Output exactly, in the material below, the lines from the one with "Viewport: 532px width, 489px height." through the one with "Where should I". Omit all pictures.

> [Given data]:
● ● ●
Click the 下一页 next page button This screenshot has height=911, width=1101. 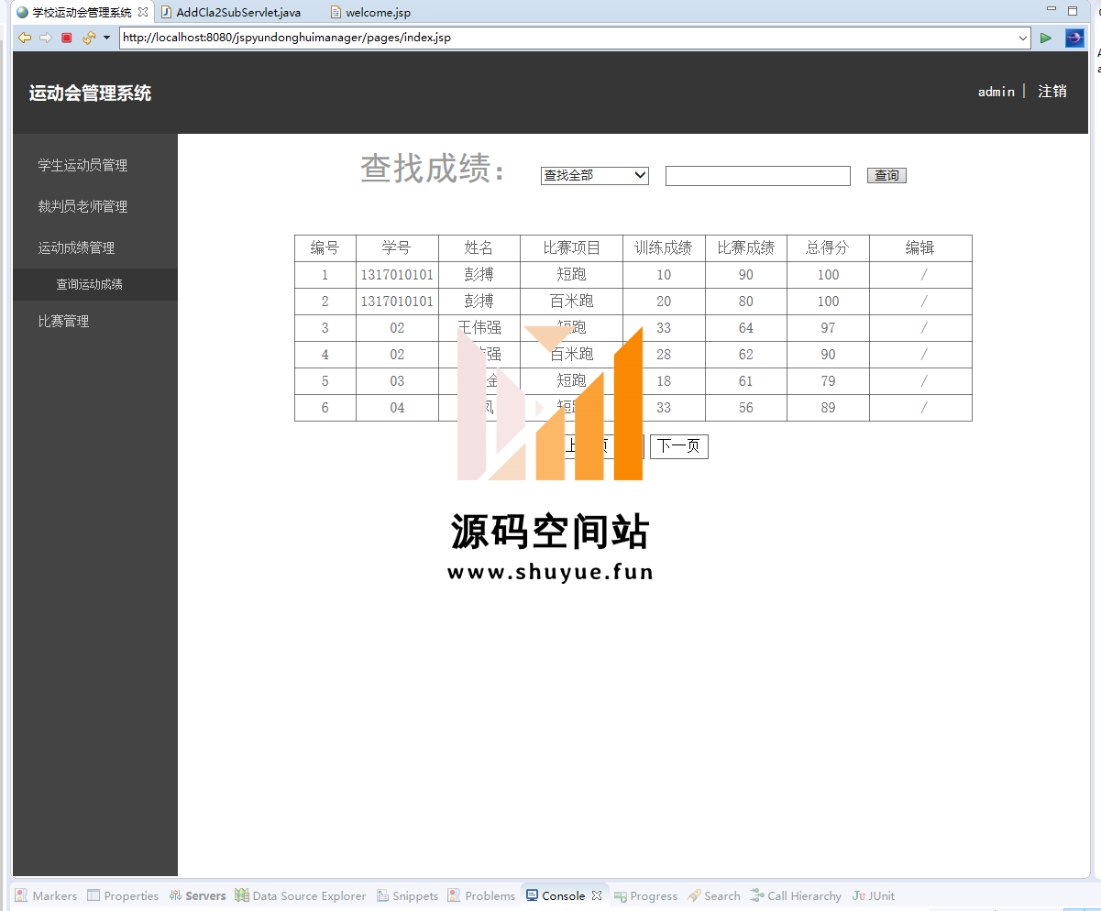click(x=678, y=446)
● ● ●
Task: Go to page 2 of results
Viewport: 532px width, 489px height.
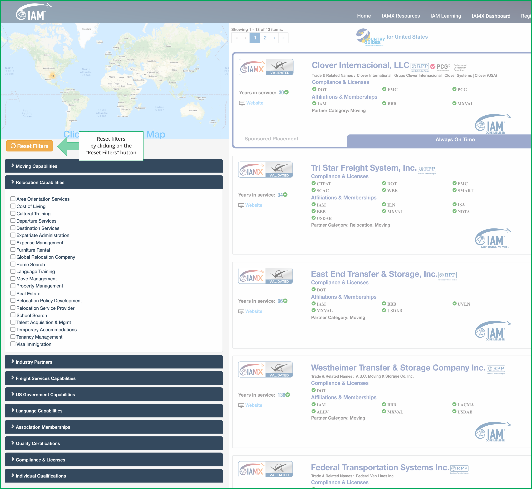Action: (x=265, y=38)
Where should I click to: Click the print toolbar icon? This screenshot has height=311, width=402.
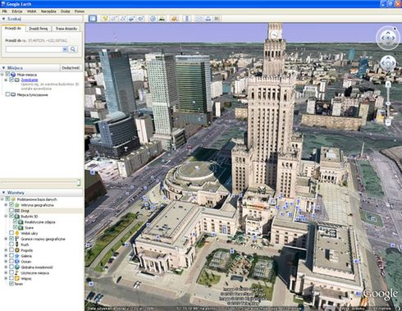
● ● ●
> [Response area]:
Viewport: 532px width, 489px height.
Action: (x=265, y=38)
Where should I click to: Click the print toolbar icon? This screenshot has height=311, width=402.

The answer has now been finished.